WORK REQUIRED: Exactly as written, reproduce all of the entries.

RECORDS TO USE:
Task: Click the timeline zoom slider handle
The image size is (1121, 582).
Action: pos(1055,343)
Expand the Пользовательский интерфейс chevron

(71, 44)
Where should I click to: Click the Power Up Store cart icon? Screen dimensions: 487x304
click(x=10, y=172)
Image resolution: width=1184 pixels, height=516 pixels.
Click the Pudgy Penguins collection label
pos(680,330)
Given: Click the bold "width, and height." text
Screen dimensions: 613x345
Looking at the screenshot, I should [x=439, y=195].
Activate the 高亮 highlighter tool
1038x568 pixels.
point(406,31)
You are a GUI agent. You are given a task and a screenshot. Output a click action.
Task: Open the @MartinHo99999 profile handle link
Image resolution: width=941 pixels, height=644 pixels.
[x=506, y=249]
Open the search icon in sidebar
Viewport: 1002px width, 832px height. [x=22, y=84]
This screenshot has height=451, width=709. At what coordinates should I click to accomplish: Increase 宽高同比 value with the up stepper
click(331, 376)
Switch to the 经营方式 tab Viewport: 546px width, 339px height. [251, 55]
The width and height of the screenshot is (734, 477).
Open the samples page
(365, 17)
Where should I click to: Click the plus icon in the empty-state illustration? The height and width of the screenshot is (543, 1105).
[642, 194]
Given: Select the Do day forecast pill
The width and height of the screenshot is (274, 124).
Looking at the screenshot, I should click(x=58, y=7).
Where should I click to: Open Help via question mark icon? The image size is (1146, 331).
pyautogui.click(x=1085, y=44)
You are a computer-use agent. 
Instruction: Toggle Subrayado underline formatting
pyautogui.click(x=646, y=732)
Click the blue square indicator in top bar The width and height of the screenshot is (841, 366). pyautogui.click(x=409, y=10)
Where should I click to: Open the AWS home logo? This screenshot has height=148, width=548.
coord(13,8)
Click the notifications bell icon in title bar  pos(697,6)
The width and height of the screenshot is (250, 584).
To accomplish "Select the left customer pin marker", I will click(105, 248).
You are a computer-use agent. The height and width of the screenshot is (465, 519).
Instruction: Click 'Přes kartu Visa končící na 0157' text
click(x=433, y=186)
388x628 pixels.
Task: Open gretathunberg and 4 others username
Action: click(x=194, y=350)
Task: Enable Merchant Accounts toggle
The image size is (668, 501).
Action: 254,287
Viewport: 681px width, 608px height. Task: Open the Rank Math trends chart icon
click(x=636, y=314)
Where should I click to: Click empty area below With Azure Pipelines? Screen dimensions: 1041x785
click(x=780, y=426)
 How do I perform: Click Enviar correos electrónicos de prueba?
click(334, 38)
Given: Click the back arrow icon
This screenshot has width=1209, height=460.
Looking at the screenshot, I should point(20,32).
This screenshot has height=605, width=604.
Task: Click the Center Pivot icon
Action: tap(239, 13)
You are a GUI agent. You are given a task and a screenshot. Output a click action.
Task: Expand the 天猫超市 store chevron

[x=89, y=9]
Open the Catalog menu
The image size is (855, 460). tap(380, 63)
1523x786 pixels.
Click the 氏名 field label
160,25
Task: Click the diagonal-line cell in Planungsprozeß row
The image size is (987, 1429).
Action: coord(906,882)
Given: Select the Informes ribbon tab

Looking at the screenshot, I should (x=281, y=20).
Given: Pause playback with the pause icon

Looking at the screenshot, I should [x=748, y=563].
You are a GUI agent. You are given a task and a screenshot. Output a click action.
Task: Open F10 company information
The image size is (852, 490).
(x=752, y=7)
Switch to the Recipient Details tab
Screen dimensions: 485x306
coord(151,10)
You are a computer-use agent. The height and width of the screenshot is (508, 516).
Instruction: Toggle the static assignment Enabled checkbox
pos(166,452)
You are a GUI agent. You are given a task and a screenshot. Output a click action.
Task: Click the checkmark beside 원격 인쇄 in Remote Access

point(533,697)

EXERCISE ANSWER:
Task: Click the timeline zoom slider handle
The image size is (1121, 582).
Action: pos(1055,343)
Expand the Пользовательский интерфейс chevron

(71, 44)
Where should I click to: Click the Power Up Store cart icon? Screen dimensions: 487x304
click(x=10, y=172)
Image resolution: width=1184 pixels, height=516 pixels.
Click the Pudgy Penguins collection label
pos(680,330)
Given: Click the bold "width, and height." text
Screen dimensions: 613x345
Looking at the screenshot, I should [x=439, y=195].
Activate the 高亮 highlighter tool
1038x568 pixels.
point(406,31)
You are a GUI agent. You are given a task and a screenshot. Output a click action.
Task: Open the @MartinHo99999 profile handle link
Image resolution: width=941 pixels, height=644 pixels.
[x=506, y=249]
Open the search icon in sidebar
Viewport: 1002px width, 832px height. [x=22, y=84]
This screenshot has height=451, width=709. At what coordinates should I click to accomplish: Increase 宽高同比 value with the up stepper
click(331, 376)
Switch to the 经营方式 tab Viewport: 546px width, 339px height. [251, 55]
The width and height of the screenshot is (734, 477).
Open the samples page
(365, 17)
Where should I click to: Click the plus icon in the empty-state illustration? The height and width of the screenshot is (543, 1105).
[642, 194]
Given: Select the Do day forecast pill
The width and height of the screenshot is (274, 124).
Looking at the screenshot, I should click(x=58, y=7).
Where should I click to: Open Help via question mark icon? The image size is (1146, 331).
pyautogui.click(x=1085, y=44)
You are a computer-use agent. 
Instruction: Toggle Subrayado underline formatting
pyautogui.click(x=646, y=732)
Click the blue square indicator in top bar The width and height of the screenshot is (841, 366). pyautogui.click(x=409, y=10)
Where should I click to: Open the AWS home logo? This screenshot has height=148, width=548.
coord(13,8)
Click the notifications bell icon in title bar  pos(697,6)
The width and height of the screenshot is (250, 584).
To accomplish "Select the left customer pin marker", I will click(105, 248).
You are a computer-use agent. The height and width of the screenshot is (465, 519).
Instruction: Click 'Přes kartu Visa končící na 0157' text
click(x=433, y=186)
388x628 pixels.
Task: Open gretathunberg and 4 others username
Action: click(x=194, y=350)
Task: Enable Merchant Accounts toggle
The image size is (668, 501).
Action: 254,287
Viewport: 681px width, 608px height. Task: Open the Rank Math trends chart icon
click(x=636, y=314)
Where should I click to: Click empty area below With Azure Pipelines? Screen dimensions: 1041x785
click(x=780, y=426)
 How do I perform: Click Enviar correos electrónicos de prueba?
click(334, 38)
Given: Click the back arrow icon
This screenshot has width=1209, height=460.
Looking at the screenshot, I should point(20,32).
This screenshot has height=605, width=604.
Task: Click the Center Pivot icon
Action: tap(239, 13)
You are a GUI agent. You are given a task and a screenshot. Output a click action.
Task: Expand the 天猫超市 store chevron

[x=89, y=9]
Open the Catalog menu
The image size is (855, 460). tap(380, 63)
1523x786 pixels.
Click the 氏名 field label
160,25
Task: Click the diagonal-line cell in Planungsprozeß row
The image size is (987, 1429).
Action: coord(906,882)
Given: Select the Informes ribbon tab

Looking at the screenshot, I should (x=281, y=20).
Given: Pause playback with the pause icon

Looking at the screenshot, I should [x=748, y=563].
You are a GUI agent. You are given a task and a screenshot. Output a click action.
Task: Open F10 company information
The image size is (852, 490).
(x=752, y=7)
Switch to the Recipient Details tab
Screen dimensions: 485x306
coord(151,10)
You are a computer-use agent. The height and width of the screenshot is (508, 516).
Instruction: Toggle the static assignment Enabled checkbox
pos(166,452)
You are a GUI agent. You are given a task and a screenshot. Output a click action.
Task: Click the checkmark beside 원격 인쇄 in Remote Access

point(533,697)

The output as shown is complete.